This year at the Melbourne International Comedy festival, a friend and I decided on a few rules to govern our choice of shows: no consulting the program, no big gigs in large venues from well-known performers, and no seeing old favourites. Instead, we decided to hang outside Melbourne Town Hall and listen to pitches from the spruikers handing out leaflets and promoting shows. We would buy tickets to those shows with the most compelling pitches.
On the first Friday night we spent outside the Town Hall, many of the spruikers were aggressively promoting comedians that had very similar-sounding shows – millennial comics sharing horror stories about Tinder, for example. Then we spied the world’s shiest spruiker. She was standing in the shadows away from all the others with her hand meekly extended. No one was taking her flyer.
The flyers were of a poorer quality than the others we had seen, printed on non-glossy paper, like they had been put through a photocopier. She told us she was new to Melbourne – her boyfriend was the comedian whose show she was promoting. Our minds were made up: we would see the show by the comedian boyfriend of the shy spruiker with the home-made flyers.
We walked to the Forum an hour later, but Angus Gordon’s Sad Boy Comedy Hour was sold out. What! This guy was more popular than the spruiker made out. We returned to see him a week later, making sure we secured tickets beforehand, and weren’t disappointed.
Angus Gordon – Sad Boy Comedy Hour
While a lot of comics go for rapid-fire delivery, Gordon’s stories are slowed right down. The Queenslander speaks at a crawl and doesn’t blink, a tic that means that jokes that aren’t necessarily funny in and of themselves often succeed due to the delivery.
He also manages to make gags combining unexpected things like cricket and Marxism, and does a good physical comedy bit about the Brisbane floods. But my favourite piece is his riff on the crime show, Law and Order. In Gordon’s world, the show isn’t about the cops or the criminals, but the cleaners – those that tidy the offices of the Director of Public Prosecutions. It is a long skit, sad and hilarious – and completely original.
• Angus Gordon’s Sad Boy Comedy Hour runs until April 23 at the Forum Theatre
Guy Montgomery – Let’s All Get In a Room Together
After missing out the first time on tickets to see Gordon, we returned to the Town Hall and gravitated towards a tall, laconic guy handing out flyers for his own show. As a spruiker, New Zealander Guy Montgomery was very personable and didn’t seem worked up about whether we went along to his show or not – the run was almost sold out already.

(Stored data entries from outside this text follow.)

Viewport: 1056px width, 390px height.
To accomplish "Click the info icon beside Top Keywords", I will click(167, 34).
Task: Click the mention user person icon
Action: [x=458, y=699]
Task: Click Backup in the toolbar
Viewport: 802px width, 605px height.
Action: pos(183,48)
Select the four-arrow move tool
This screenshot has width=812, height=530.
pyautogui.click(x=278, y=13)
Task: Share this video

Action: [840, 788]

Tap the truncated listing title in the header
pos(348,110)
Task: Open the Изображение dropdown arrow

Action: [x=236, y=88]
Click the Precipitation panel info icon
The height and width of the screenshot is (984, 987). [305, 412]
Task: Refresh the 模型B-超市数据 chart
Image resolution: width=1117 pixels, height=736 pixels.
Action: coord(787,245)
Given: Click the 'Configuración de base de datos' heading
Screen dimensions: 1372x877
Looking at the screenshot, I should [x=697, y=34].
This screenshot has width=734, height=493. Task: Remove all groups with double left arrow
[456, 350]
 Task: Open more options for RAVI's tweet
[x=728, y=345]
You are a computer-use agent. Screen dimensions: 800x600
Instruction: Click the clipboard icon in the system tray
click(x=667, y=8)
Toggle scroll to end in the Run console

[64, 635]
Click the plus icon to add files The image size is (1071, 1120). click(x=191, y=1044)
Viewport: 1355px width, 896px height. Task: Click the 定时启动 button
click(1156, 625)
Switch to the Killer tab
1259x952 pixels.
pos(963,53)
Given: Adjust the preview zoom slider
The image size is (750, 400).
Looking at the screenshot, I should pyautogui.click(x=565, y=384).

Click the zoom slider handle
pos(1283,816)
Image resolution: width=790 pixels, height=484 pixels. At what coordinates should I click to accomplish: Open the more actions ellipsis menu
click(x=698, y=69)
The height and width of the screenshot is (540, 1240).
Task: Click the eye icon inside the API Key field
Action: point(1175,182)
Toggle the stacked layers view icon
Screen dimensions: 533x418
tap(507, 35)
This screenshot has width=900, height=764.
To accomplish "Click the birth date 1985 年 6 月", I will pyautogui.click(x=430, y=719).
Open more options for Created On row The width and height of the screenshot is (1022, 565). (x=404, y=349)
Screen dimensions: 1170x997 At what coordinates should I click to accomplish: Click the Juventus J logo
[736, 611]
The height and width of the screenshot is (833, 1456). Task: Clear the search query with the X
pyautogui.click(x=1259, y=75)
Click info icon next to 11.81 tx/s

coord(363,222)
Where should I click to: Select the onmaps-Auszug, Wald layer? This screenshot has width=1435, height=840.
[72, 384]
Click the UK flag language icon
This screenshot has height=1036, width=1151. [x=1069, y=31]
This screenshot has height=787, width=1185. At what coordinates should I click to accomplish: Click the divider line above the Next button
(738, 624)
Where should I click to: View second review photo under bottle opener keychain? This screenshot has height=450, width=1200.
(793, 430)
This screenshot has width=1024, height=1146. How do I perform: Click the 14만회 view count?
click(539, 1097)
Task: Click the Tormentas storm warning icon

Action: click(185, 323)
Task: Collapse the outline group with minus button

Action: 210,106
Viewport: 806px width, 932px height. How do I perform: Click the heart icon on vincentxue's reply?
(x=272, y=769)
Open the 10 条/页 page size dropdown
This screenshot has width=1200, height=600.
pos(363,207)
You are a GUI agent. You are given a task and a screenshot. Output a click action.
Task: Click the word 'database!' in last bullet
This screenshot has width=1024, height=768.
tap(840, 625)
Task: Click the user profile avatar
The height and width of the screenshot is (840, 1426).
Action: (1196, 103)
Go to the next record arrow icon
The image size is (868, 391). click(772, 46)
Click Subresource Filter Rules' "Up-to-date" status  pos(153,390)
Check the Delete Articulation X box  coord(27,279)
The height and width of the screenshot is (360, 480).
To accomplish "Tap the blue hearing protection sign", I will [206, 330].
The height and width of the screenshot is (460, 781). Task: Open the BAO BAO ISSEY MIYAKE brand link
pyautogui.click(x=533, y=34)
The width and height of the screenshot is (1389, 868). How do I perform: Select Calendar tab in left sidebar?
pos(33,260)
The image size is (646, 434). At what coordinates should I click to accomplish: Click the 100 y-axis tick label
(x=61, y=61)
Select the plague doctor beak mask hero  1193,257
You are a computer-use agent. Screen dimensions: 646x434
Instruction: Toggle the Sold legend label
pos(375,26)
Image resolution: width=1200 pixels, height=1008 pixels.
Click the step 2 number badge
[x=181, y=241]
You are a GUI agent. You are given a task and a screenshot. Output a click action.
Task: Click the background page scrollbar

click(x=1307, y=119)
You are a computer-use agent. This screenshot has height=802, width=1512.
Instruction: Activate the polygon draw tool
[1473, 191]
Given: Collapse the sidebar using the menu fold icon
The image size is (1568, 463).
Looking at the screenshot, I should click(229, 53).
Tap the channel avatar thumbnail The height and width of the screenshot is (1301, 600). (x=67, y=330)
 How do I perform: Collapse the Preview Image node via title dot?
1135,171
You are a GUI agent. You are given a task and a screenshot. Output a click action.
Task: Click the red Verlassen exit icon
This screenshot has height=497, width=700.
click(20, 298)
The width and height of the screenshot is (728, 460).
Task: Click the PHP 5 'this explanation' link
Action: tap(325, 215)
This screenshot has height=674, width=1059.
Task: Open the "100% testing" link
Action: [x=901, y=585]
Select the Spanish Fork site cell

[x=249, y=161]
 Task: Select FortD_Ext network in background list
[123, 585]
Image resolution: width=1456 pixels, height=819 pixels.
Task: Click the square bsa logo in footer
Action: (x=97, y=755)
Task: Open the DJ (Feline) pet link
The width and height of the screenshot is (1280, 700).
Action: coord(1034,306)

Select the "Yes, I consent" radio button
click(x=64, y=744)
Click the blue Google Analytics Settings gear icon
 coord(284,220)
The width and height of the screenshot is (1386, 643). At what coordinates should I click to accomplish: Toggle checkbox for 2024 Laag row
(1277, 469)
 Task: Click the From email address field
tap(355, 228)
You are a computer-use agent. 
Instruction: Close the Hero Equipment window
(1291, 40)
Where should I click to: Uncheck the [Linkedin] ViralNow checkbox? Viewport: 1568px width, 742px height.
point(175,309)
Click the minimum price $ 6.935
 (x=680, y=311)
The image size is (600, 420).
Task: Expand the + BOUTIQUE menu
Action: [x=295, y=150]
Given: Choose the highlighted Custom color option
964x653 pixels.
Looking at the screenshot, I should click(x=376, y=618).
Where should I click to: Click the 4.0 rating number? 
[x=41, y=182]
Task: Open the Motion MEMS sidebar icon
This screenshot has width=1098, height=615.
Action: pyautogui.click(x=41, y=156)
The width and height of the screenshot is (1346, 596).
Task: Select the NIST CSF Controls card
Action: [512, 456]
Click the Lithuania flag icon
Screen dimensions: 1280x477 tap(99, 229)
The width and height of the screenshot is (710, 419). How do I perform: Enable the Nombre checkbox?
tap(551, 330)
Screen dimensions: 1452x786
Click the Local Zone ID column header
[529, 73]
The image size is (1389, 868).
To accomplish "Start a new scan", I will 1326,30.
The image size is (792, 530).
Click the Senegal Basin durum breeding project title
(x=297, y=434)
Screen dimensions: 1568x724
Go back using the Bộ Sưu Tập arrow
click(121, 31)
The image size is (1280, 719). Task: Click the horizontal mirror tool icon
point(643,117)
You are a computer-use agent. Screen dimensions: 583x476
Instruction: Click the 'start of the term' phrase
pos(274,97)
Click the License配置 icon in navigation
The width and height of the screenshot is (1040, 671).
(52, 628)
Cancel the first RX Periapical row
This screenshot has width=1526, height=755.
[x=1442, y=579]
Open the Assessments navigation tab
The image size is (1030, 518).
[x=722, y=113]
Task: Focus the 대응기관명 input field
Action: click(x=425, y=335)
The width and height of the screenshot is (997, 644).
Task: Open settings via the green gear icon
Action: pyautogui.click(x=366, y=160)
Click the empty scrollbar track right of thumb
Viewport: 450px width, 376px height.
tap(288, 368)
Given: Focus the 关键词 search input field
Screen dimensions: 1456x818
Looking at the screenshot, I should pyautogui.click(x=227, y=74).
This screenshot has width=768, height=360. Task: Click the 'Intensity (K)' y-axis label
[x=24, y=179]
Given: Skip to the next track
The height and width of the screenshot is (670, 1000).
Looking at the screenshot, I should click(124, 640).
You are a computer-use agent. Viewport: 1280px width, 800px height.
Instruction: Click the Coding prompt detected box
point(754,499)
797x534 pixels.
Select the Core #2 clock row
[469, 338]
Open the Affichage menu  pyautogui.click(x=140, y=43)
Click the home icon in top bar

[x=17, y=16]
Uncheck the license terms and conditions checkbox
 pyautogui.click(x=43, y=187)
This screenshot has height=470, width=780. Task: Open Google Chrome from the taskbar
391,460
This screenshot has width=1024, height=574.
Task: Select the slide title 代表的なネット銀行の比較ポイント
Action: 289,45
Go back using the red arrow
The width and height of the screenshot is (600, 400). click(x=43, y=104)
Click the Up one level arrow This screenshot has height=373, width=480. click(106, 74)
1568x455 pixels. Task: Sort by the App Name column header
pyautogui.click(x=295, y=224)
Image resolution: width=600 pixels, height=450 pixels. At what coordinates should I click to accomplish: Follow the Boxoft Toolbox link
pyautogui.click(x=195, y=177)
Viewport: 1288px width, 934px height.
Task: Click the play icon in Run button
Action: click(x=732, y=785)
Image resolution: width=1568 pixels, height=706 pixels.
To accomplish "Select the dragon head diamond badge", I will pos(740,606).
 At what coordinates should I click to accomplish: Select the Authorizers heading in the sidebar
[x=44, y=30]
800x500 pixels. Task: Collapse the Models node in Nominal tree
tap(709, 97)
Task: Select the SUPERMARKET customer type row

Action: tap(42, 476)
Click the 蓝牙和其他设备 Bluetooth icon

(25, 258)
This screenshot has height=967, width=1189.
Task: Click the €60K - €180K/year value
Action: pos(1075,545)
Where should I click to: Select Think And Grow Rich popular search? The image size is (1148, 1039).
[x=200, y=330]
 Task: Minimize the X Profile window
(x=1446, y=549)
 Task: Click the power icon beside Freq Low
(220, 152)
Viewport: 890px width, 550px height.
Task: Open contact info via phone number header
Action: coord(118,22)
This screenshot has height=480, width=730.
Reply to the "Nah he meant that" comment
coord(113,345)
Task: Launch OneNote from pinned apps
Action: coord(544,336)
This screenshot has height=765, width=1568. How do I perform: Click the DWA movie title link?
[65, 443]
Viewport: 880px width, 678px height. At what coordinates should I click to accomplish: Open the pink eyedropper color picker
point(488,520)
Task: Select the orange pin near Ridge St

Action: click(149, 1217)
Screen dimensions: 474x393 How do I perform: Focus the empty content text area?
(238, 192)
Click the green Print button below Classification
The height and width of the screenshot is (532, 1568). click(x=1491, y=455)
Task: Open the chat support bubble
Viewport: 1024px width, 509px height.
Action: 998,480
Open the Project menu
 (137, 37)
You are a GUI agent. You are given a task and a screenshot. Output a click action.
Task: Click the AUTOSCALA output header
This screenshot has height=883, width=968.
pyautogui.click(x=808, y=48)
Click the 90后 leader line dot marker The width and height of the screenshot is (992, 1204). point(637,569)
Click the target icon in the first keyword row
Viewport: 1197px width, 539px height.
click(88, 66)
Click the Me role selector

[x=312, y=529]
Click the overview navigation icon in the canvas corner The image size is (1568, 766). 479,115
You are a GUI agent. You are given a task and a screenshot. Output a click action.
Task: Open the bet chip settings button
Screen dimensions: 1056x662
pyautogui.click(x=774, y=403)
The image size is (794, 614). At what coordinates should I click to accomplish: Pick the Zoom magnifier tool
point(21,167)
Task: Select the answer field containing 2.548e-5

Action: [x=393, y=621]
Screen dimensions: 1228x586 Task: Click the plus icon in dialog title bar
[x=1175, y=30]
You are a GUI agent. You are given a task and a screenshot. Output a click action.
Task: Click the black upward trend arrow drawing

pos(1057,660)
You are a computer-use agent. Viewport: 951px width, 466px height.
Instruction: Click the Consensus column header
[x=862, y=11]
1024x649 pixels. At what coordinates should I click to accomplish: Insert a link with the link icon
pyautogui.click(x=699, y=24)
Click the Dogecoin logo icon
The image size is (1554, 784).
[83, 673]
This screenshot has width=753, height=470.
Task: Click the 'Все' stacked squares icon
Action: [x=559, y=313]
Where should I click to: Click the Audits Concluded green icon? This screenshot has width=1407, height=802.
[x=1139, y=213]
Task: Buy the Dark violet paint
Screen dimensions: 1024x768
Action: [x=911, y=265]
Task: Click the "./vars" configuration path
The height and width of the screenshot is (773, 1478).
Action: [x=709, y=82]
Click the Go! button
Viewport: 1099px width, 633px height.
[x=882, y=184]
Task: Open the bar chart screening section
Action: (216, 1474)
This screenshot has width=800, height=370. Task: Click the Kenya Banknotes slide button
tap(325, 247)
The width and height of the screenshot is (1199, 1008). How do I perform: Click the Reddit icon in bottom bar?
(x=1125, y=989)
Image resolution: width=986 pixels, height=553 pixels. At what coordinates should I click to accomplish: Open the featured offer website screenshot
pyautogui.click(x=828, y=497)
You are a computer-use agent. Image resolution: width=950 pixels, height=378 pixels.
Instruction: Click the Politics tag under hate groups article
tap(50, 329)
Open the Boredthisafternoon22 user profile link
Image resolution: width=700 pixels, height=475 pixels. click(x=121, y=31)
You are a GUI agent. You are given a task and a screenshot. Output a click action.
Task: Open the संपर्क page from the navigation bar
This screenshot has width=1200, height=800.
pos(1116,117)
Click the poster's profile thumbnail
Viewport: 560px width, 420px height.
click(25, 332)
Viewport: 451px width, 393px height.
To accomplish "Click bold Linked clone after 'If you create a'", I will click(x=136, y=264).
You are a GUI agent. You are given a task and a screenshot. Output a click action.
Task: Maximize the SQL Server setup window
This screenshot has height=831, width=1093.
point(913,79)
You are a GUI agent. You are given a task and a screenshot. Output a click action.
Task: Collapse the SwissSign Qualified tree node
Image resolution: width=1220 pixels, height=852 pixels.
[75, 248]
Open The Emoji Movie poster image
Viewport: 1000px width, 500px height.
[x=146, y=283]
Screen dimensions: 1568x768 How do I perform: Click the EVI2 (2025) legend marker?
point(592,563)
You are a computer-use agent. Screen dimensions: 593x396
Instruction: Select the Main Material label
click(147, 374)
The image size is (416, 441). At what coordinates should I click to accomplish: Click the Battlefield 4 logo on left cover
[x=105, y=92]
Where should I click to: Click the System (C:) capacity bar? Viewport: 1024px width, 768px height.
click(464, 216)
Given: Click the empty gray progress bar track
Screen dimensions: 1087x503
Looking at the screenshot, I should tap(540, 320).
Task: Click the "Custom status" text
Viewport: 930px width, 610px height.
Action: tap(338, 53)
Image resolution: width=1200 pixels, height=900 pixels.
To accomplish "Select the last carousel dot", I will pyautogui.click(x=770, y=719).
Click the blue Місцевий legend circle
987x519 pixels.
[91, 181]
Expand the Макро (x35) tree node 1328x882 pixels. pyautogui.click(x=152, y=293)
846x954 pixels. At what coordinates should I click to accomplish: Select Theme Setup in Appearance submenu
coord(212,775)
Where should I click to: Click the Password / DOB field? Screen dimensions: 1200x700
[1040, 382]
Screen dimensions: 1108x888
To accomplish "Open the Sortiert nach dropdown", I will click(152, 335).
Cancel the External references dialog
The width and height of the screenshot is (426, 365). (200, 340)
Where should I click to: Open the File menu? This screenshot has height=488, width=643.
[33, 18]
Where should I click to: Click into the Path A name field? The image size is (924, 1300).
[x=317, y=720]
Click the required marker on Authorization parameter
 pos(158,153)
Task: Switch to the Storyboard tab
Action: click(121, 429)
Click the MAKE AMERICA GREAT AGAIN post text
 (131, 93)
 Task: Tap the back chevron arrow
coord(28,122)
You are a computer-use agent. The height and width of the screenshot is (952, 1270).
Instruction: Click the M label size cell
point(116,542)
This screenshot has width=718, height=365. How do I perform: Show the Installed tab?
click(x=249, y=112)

Montgomery doesn’t need a mic in the small, packed and hot room at the Forum, but he has one anyway and speaks into it very loudly. (“We can hear you, dude,” I wanted to say, but I didn’t because people started heckling him quite early on and he didn’t take it too well.)
Some of his stories are bizarre and a bit concerning, such as one involving killing cats. There’s another about being a schoolboy obsessed with Sporty Spice, which beautifully channels all the mad, virginal yearning of New Zealand teenage life. There are also some fairly predictable bits about the differences in cultural ephemera across the ditch.
Some of it is funny, some of it is not. The show may have hung together better if it didn’t slide between observational and surrealist comedy, or if there had been an overarching narrative.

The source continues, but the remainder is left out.